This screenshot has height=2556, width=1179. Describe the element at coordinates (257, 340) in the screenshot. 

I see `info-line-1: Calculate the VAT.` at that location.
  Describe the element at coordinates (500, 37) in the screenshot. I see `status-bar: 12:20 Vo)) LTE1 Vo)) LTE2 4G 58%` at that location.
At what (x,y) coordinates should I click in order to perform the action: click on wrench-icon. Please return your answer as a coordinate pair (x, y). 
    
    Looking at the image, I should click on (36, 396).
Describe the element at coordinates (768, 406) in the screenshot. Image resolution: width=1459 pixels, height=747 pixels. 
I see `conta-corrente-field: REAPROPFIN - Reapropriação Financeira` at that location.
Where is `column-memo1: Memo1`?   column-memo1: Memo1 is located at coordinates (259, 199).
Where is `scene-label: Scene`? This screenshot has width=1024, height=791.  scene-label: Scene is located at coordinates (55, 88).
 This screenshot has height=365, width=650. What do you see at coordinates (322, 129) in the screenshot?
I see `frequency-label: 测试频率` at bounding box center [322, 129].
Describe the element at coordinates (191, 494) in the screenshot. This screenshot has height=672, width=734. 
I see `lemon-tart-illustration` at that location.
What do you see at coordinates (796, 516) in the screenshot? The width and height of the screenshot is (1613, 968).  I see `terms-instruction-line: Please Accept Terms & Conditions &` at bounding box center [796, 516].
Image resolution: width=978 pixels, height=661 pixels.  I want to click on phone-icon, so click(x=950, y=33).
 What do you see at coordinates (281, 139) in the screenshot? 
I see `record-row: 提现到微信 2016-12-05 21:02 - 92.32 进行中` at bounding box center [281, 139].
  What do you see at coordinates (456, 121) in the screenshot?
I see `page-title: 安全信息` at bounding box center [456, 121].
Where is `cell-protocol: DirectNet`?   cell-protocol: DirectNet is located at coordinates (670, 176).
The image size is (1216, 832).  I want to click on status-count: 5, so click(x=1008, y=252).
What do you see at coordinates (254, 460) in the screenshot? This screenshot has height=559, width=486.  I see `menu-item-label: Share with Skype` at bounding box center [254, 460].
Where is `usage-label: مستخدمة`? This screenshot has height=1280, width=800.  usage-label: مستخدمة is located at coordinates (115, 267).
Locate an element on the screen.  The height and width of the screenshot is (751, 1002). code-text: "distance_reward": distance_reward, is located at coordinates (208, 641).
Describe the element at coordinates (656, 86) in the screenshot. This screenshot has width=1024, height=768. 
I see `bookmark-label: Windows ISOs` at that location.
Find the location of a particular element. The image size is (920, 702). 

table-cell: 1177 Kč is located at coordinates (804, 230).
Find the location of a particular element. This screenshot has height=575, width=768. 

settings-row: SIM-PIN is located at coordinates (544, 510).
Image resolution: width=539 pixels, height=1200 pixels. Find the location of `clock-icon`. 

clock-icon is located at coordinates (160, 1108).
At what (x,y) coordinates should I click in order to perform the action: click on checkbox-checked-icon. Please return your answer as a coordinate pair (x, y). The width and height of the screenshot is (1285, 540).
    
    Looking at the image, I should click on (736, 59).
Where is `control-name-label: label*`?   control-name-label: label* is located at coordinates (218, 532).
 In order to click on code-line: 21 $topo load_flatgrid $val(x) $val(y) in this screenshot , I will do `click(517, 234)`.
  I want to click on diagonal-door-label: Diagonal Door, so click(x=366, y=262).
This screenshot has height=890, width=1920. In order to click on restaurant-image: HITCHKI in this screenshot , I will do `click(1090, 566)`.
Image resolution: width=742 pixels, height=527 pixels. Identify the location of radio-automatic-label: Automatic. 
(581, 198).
***
WHAT NEEDS TO BE DONE:
Turn the records above into a numbered list and leave out the blank lines.

YOUR SOLUTION:
1. This screenshot has height=2556, width=1179. Describe the element at coordinates (257, 340) in the screenshot. 
2. I see `info-line-1: Calculate the VAT.` at that location.
3.   Describe the element at coordinates (500, 37) in the screenshot. I see `status-bar: 12:20 Vo)) LTE1 Vo)) LTE2 4G 58%` at that location.
4. At what (x,y) coordinates should I click in order to perform the action: click on wrench-icon. Please return your answer as a coordinate pair (x, y). 
5.     Looking at the image, I should click on (36, 396).
6. Describe the element at coordinates (768, 406) in the screenshot. Image resolution: width=1459 pixels, height=747 pixels. 
7. I see `conta-corrente-field: REAPROPFIN - Reapropriação Financeira` at that location.
8. Where is `column-memo1: Memo1`?   column-memo1: Memo1 is located at coordinates (259, 199).
9. Where is `scene-label: Scene`? This screenshot has width=1024, height=791.  scene-label: Scene is located at coordinates (55, 88).
10.  This screenshot has height=365, width=650. What do you see at coordinates (322, 129) in the screenshot?
11. I see `frequency-label: 测试频率` at bounding box center [322, 129].
12. Describe the element at coordinates (191, 494) in the screenshot. This screenshot has height=672, width=734. 
13. I see `lemon-tart-illustration` at that location.
14. What do you see at coordinates (796, 516) in the screenshot? The width and height of the screenshot is (1613, 968).  I see `terms-instruction-line: Please Accept Terms & Conditions &` at bounding box center [796, 516].
15. Image resolution: width=978 pixels, height=661 pixels.  I want to click on phone-icon, so click(x=950, y=33).
16.  What do you see at coordinates (281, 139) in the screenshot? 
17. I see `record-row: 提现到微信 2016-12-05 21:02 - 92.32 进行中` at bounding box center [281, 139].
18.   What do you see at coordinates (456, 121) in the screenshot?
19. I see `page-title: 安全信息` at bounding box center [456, 121].
20. Where is `cell-protocol: DirectNet`?   cell-protocol: DirectNet is located at coordinates (670, 176).
21. The image size is (1216, 832).  I want to click on status-count: 5, so click(x=1008, y=252).
22. What do you see at coordinates (254, 460) in the screenshot? This screenshot has height=559, width=486.  I see `menu-item-label: Share with Skype` at bounding box center [254, 460].
23. Where is `usage-label: مستخدمة`? This screenshot has height=1280, width=800.  usage-label: مستخدمة is located at coordinates (115, 267).
24. Locate an element on the screen.  The height and width of the screenshot is (751, 1002). code-text: "distance_reward": distance_reward, is located at coordinates (208, 641).
25. Describe the element at coordinates (656, 86) in the screenshot. This screenshot has width=1024, height=768. 
26. I see `bookmark-label: Windows ISOs` at that location.
27. Find the location of a particular element. The image size is (920, 702). 
28. table-cell: 1177 Kč is located at coordinates (804, 230).
29. Find the location of a particular element. This screenshot has height=575, width=768. 
30. settings-row: SIM-PIN is located at coordinates (544, 510).
31. Image resolution: width=539 pixels, height=1200 pixels. Find the location of `clock-icon`. 
32. clock-icon is located at coordinates (160, 1108).
33. At what (x,y) coordinates should I click in order to perform the action: click on checkbox-checked-icon. Please return your answer as a coordinate pair (x, y). The width and height of the screenshot is (1285, 540).
34.     Looking at the image, I should click on (736, 59).
35. Where is `control-name-label: label*`?   control-name-label: label* is located at coordinates (218, 532).
36.  In order to click on code-line: 21 $topo load_flatgrid $val(x) $val(y) in this screenshot , I will do `click(517, 234)`.
37.   I want to click on diagonal-door-label: Diagonal Door, so click(x=366, y=262).
38. This screenshot has height=890, width=1920. In order to click on restaurant-image: HITCHKI in this screenshot , I will do `click(1090, 566)`.
39. Image resolution: width=742 pixels, height=527 pixels. Identify the location of radio-automatic-label: Automatic. 
40. (581, 198).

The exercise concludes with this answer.